OTel v1.39.0 defines experimental attributes for LLM operations. Use these keys for consistent telemetry across systems:

Attribute	Description
`gen_ai.system`	Provider name (e.g., `openai`, `anthropic`, `azure.ai.inference`)
`gen_ai.request.model`	Model identifier (e.g., `gpt-4`, `claude-3-opus`)
`gen_ai.request.max_tokens`	Maximum tokens requested
`gen_ai.request.temperature`	Sampling temperature
`gen_ai.response.model`	Actual model used in response
`gen_ai.usage.input_tokens`	Input token count
`gen_ai.usage.output_tokens`	Output token count
`gen_ai.prompt`	Prompt text (optional, may contain sensitive data)
`gen_ai.completion`	Completion text (optional)

Instrumenting LLM Calls

Wrap LLM invocations with spans capturing request and response metadata:

import os
from openai import OpenAI
from opentelemetry import trace
from opentelemetry.trace import Status, StatusCode

client = OpenAI(api_key=os.environ.get("OPENAI_API_KEY"))
tracer = trace.get_tracer(__name__)

def call_llm(prompt: str, model: str = "gpt-4", temperature: float = 0.7) -> str:
    with tracer.start_as_current_span("gen_ai.chat.completion") as span:
        span.set_attribute("gen_ai.system", "openai")
        span.set_attribute("gen_ai.request.model", model)
        span.set_attribute("gen_ai.request.temperature", temperature)
        span.set_attribute("gen_ai.request.max_tokens", 1024)
        
        try:
            response = client.chat.completions.create(
                model=model,
                messages=[{"role": "user", "content": prompt}],
                temperature=temperature,
                max_tokens=1024
            )
            
            completion = response.choices[0].message.content
            usage = response.usage
            
            span.set_attribute("gen_ai.response.model", response.model)
            span.set_attribute("gen_ai.usage.input_tokens", usage.prompt_tokens)
            span.set_attribute("gen_ai.usage.output_tokens", usage.completion_tokens)
            span.set_status(Status(StatusCode.OK))
            
            return completion
            
        except Exception as e:
            span.set_status(Status(StatusCode.ERROR))
            span.record_exception(e)
            raise

Tracing Non-Deterministic Chains

AI chains with branching logic require nested spans to capture execution paths. Use parent-child relationships to represent the chain hierarchy:

import asyncio
from opentelemetry import trace
from opentelemetry.trace import Status, StatusCode

tracer = trace.get_tracer(__name__)

# Stub implementations for chain components
async def retrieve_documents(query: str) -> list[dict]:
    """Retrieve relevant documents from vector store."""
    await asyncio.sleep(0.1)  # Simulate async retrieval
    return [{"content": "Sample document", "score": 0.95}]

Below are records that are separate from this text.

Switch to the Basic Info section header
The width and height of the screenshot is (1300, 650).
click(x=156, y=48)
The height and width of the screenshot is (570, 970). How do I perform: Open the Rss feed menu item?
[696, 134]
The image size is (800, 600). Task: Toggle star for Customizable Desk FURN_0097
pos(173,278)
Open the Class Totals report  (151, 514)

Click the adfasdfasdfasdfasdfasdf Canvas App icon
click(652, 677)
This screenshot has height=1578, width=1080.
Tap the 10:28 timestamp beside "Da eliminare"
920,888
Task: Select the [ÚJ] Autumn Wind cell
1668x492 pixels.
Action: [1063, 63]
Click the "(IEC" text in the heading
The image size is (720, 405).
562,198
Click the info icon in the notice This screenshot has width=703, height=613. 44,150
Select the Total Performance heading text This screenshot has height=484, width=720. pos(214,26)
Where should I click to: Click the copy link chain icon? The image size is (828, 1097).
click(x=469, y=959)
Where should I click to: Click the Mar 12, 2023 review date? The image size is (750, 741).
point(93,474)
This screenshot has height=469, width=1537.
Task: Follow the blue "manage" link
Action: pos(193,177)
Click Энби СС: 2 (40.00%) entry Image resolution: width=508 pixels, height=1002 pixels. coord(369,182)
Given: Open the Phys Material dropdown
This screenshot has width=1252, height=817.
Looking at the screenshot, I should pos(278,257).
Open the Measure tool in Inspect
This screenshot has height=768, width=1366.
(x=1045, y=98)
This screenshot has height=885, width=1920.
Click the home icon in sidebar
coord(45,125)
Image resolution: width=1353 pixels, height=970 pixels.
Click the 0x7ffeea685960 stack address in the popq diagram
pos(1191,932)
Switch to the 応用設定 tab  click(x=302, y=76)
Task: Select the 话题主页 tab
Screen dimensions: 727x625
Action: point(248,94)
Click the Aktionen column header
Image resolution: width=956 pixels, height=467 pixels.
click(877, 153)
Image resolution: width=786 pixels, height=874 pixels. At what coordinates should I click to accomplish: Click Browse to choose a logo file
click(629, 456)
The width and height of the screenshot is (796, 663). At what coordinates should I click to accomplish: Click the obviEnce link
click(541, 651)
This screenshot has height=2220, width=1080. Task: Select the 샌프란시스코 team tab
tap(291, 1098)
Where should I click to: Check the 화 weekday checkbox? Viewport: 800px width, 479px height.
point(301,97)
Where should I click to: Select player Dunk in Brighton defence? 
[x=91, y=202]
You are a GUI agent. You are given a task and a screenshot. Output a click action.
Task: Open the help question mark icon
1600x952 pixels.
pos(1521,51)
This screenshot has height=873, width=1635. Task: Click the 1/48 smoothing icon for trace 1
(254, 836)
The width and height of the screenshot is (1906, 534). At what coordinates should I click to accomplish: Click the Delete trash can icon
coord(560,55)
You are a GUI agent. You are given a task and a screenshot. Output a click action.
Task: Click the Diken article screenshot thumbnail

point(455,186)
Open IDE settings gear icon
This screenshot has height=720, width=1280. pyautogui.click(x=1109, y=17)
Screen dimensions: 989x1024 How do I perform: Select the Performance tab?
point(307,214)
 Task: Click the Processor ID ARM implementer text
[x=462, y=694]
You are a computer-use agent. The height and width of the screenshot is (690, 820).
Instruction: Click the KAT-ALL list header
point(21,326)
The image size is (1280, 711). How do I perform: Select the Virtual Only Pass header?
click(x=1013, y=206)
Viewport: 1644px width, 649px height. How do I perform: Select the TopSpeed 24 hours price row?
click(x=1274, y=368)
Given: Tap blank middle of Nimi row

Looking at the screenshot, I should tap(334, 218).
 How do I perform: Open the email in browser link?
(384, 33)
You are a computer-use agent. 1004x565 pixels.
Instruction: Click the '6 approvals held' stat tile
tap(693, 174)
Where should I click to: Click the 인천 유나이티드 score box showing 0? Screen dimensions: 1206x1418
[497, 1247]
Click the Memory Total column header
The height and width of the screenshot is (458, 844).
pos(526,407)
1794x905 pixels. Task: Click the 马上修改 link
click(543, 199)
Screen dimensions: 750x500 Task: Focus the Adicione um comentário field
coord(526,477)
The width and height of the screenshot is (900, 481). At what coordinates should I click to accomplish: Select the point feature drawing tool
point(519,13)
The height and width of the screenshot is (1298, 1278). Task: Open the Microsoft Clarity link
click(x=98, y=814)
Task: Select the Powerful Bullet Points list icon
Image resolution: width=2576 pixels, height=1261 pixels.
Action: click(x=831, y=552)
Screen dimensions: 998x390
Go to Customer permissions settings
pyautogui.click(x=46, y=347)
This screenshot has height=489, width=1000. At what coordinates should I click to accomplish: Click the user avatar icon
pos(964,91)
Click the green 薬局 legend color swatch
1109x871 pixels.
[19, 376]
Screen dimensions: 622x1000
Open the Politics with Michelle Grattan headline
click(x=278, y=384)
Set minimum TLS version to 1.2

def classify_intent(query: str) -> "IntentResult":
    """Classify user intent for routing."""
    class IntentResult:
        name = "search"
        confidence = 0.87
        model = "gpt-4"
    return IntentResult()

def build_prompt(query: str, docs: list[dict], intent) -> str:
    """Construct prompt from query, context, and routing info."""
    context = "\n".join(d["content"] for d in docs)
    return f"Context: {context}\n\nQuery: {query}"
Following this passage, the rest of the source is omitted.